DATASET RECORDS Start Marker
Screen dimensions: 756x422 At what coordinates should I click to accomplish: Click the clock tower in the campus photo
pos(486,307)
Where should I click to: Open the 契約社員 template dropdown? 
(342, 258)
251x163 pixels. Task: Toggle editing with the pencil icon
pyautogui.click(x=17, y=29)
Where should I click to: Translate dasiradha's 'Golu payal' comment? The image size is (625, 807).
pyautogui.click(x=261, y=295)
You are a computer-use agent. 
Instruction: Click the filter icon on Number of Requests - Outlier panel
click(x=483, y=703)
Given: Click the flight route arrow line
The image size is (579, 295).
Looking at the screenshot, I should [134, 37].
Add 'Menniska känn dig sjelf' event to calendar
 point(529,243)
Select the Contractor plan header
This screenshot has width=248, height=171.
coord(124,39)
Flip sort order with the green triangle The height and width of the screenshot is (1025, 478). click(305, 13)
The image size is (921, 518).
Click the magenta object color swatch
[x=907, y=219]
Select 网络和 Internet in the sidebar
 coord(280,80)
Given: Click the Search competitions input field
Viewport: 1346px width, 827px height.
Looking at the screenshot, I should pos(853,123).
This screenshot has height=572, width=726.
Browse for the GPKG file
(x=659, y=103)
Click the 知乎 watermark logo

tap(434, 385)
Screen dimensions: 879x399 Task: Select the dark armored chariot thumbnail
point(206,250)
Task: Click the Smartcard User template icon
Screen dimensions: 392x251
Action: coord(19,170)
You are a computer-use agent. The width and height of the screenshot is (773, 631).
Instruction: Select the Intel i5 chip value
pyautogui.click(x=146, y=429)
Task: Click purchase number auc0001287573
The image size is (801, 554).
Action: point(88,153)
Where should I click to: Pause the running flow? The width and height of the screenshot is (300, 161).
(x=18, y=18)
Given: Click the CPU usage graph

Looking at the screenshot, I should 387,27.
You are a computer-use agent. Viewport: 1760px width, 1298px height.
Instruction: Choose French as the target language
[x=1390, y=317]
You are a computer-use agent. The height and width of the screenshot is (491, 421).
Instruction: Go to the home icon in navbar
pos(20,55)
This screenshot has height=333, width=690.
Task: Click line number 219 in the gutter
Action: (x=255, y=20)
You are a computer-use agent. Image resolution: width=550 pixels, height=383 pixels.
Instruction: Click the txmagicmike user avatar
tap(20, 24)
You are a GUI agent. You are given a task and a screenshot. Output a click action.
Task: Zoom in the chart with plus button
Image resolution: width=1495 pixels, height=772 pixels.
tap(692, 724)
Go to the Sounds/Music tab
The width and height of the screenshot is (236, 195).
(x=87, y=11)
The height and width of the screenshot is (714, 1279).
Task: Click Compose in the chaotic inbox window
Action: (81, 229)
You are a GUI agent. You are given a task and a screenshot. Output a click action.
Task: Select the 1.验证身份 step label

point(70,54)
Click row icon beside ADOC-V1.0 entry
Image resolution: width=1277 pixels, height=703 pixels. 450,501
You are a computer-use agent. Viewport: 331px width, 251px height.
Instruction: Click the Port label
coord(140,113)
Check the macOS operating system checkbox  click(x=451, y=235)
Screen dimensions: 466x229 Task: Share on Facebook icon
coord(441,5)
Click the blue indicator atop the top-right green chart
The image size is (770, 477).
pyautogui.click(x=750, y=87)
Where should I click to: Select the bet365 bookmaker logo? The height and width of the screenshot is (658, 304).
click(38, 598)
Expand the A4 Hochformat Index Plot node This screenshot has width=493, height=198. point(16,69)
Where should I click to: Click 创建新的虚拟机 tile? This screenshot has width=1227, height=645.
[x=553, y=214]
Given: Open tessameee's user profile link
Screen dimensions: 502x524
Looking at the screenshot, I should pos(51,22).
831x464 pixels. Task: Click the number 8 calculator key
DATASET RECORDS End Marker
Please give the data again in full, exactly as written.

> **ANSWER SPACE**
Screen dimensions: 756x422 At what coordinates should I click to accomplish: Click the clock tower in the campus photo
pos(486,307)
Where should I click to: Open the 契約社員 template dropdown? 
(342, 258)
251x163 pixels. Task: Toggle editing with the pencil icon
pyautogui.click(x=17, y=29)
Where should I click to: Translate dasiradha's 'Golu payal' comment? The image size is (625, 807).
pyautogui.click(x=261, y=295)
You are a computer-use agent. 
Instruction: Click the filter icon on Number of Requests - Outlier panel
click(x=483, y=703)
Given: Click the flight route arrow line
The image size is (579, 295).
Looking at the screenshot, I should [134, 37].
Add 'Menniska känn dig sjelf' event to calendar
 point(529,243)
Select the Contractor plan header
This screenshot has width=248, height=171.
coord(124,39)
Flip sort order with the green triangle The height and width of the screenshot is (1025, 478). click(305, 13)
The image size is (921, 518).
Click the magenta object color swatch
[x=907, y=219]
Select 网络和 Internet in the sidebar
 coord(280,80)
Given: Click the Search competitions input field
Viewport: 1346px width, 827px height.
Looking at the screenshot, I should pos(853,123).
This screenshot has height=572, width=726.
Browse for the GPKG file
(x=659, y=103)
Click the 知乎 watermark logo

tap(434, 385)
Screen dimensions: 879x399 Task: Select the dark armored chariot thumbnail
point(206,250)
Task: Click the Smartcard User template icon
Screen dimensions: 392x251
Action: coord(19,170)
You are a computer-use agent. The width and height of the screenshot is (773, 631).
Instruction: Select the Intel i5 chip value
pyautogui.click(x=146, y=429)
Task: Click purchase number auc0001287573
The image size is (801, 554).
Action: point(88,153)
Where should I click to: Pause the running flow? The width and height of the screenshot is (300, 161).
(x=18, y=18)
Given: Click the CPU usage graph

Looking at the screenshot, I should 387,27.
You are a computer-use agent. Viewport: 1760px width, 1298px height.
Instruction: Choose French as the target language
[x=1390, y=317]
You are a computer-use agent. The height and width of the screenshot is (491, 421).
Instruction: Go to the home icon in navbar
pos(20,55)
This screenshot has height=333, width=690.
Task: Click line number 219 in the gutter
Action: (x=255, y=20)
You are a computer-use agent. Image resolution: width=550 pixels, height=383 pixels.
Instruction: Click the txmagicmike user avatar
tap(20, 24)
You are a GUI agent. You are given a task and a screenshot. Output a click action.
Task: Zoom in the chart with plus button
Image resolution: width=1495 pixels, height=772 pixels.
tap(692, 724)
Go to the Sounds/Music tab
The width and height of the screenshot is (236, 195).
(x=87, y=11)
The height and width of the screenshot is (714, 1279).
Task: Click Compose in the chaotic inbox window
Action: (81, 229)
You are a GUI agent. You are given a task and a screenshot. Output a click action.
Task: Select the 1.验证身份 step label

point(70,54)
Click row icon beside ADOC-V1.0 entry
Image resolution: width=1277 pixels, height=703 pixels. 450,501
You are a computer-use agent. Viewport: 331px width, 251px height.
Instruction: Click the Port label
coord(140,113)
Check the macOS operating system checkbox  click(x=451, y=235)
Screen dimensions: 466x229 Task: Share on Facebook icon
coord(441,5)
Click the blue indicator atop the top-right green chart
The image size is (770, 477).
pyautogui.click(x=750, y=87)
Where should I click to: Select the bet365 bookmaker logo? The height and width of the screenshot is (658, 304).
click(38, 598)
Expand the A4 Hochformat Index Plot node This screenshot has width=493, height=198. point(16,69)
Where should I click to: Click 创建新的虚拟机 tile? This screenshot has width=1227, height=645.
[x=553, y=214]
Given: Open tessameee's user profile link
Screen dimensions: 502x524
Looking at the screenshot, I should pos(51,22).
831x464 pixels. Task: Click the number 8 calculator key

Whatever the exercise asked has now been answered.